Other producers who have pulled off a similar feat include Francis Ford Coppola and Fred Roos (“The Godfather Part II” and “The Conversation” in 1974) and Scott Rudin (“The Social Network” and “True Grit” in 2010). Coppola and Roos won the statue for “The Godfather Part II,” but Rudin lost the best picture award to “The King’s Speech.”
Ellison and Rudin were the beneficiaries of new rules that widened the best picture category to more than three nominees under certain circumstances. The rule limiting the nominations to three producers had been in effect for about a decade, but was relaxed in 2009.
Ellison is one of four nominated producers on “American Hustle,” and one of three on “Her.”

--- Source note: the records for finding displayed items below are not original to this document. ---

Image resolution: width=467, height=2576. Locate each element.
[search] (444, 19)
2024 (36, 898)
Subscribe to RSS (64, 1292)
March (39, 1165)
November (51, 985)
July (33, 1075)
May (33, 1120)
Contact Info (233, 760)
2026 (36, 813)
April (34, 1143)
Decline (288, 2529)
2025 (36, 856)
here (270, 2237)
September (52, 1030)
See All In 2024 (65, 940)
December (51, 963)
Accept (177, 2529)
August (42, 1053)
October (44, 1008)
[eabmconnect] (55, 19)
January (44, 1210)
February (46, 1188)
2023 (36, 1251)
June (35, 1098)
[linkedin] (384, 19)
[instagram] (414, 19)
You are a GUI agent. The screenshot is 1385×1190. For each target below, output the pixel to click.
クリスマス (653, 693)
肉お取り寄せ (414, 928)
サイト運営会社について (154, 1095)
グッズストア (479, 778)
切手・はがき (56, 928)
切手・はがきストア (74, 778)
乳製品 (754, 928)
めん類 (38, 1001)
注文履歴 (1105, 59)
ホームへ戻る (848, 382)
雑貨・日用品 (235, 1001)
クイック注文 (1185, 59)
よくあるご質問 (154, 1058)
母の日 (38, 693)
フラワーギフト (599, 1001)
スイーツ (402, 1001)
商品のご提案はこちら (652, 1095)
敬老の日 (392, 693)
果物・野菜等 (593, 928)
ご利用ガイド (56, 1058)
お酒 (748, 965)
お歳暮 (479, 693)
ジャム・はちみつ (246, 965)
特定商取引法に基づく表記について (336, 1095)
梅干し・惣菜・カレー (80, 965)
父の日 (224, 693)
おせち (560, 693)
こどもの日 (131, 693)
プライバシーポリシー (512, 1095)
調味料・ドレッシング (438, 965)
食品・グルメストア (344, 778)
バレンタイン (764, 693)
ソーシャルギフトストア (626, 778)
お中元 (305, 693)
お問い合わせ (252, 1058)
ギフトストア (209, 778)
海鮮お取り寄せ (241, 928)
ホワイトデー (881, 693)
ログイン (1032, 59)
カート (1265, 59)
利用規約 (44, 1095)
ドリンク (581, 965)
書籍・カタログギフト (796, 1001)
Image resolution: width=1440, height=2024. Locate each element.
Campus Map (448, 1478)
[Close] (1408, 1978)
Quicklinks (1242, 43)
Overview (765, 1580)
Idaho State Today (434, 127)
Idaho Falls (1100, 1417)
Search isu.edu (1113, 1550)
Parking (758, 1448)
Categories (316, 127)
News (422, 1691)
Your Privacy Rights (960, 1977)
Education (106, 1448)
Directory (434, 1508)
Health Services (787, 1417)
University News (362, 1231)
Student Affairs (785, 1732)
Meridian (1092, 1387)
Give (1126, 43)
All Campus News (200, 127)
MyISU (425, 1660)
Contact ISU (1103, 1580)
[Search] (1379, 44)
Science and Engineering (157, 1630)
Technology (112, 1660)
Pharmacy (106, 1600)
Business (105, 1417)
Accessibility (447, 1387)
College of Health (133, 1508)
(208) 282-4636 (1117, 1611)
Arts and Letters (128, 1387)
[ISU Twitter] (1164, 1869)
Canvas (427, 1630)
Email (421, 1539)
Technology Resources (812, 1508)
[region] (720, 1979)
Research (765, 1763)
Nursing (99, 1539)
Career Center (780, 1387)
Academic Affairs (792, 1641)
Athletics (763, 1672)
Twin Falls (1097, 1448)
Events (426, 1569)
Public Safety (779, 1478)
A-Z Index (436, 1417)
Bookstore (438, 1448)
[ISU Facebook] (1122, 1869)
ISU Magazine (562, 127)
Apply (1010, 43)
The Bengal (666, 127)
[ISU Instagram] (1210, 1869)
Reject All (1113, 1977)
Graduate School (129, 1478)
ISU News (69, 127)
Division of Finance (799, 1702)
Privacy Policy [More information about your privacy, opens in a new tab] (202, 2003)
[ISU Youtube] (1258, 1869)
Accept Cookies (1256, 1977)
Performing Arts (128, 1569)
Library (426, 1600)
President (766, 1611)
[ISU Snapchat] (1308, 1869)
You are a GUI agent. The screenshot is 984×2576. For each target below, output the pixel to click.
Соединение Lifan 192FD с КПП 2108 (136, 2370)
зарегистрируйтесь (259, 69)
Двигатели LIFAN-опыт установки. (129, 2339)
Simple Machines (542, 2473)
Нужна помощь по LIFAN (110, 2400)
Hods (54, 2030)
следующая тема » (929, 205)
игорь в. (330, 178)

It’s also notable that Ellison’s achievement comes on the heels of a report this week by San Diego State University’s Center for the Study of Women in Television and Film that found that behind-the-scenes employment for women had hit the lowest levels in 16 years. In 2013, women represented only 16 percent of all directors, executive producers, producers, writers, cinematographers and editors on the top 250 grossing films domestically.
Ellison is the daughter of Oracle Corporation co-founder Larry Ellison. She has used her formidable wealth and connections to support films that might not otherwise get made.
Her Annapurna Pictures has established itself as one of the leading backers of challenging films for adult audiences and has worked alongside major directors such as David O. Russell, Kathryn Bigelow and Spike Jonze. Films Ellison has produced include “The Master” and “Spring Breakers.”
Her brother David Ellison is also a producer and CEO of Skydance Productions.